While the increased clearances associated to post-dilutional haemodiafiltration are well known and taken profit of in clinic, the information concerning the modifications in the efficacy of pre-dilutional haemodiafiltration is scant. Only two studies have previously reported that pre-dilutional haemodiafiltration may actually be less effective than simple haemodialysis. Ahrenholz et al (7) assessed the clearance of a variety of substances with different molecular weight in a limited number of convection settings in pre-dilutional haemodiafiltration and found that total clearance tended to decrease in pre-dilutional haemodiafiltration (7). In our studies (3 and the present data), we assessed an extended convection range and found that the decrease in total clearance seemed to have a linear distribution (3). Very recently, we have confirmed the linearity of this distribution and provided the simplified formula to calculate total clearance of small molecular weight solutes in haemodiafiltration (8). All these studies confirm that in on-line pre-dilutional haemodiafiltration, the more we increase convection, the less we will be clearing small molecular weight solutes (3,7,8).

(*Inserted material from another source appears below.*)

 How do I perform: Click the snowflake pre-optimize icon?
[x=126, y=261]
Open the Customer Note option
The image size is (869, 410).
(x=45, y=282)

In our institution we have been using on-line post-dilutional haemodiafiltration since 1990 with very high removal of both small as well as high mol wt compounds (9). With the flow rates employed (typically 100 ml/min) the average measured Kt/V urea is 1.7 ± 0.2 and as we have reported previously the reduction of serum b2-microglobulin is over 60% for a haemodiafiltration session (10). However, we are limited in the convective volume by the induced haemoconcentration, particularly in those patients with high haematocrite level. Thus, pre-dilutional haemodiafiltration was considered, but rejected on the grounds of the data presented in this study.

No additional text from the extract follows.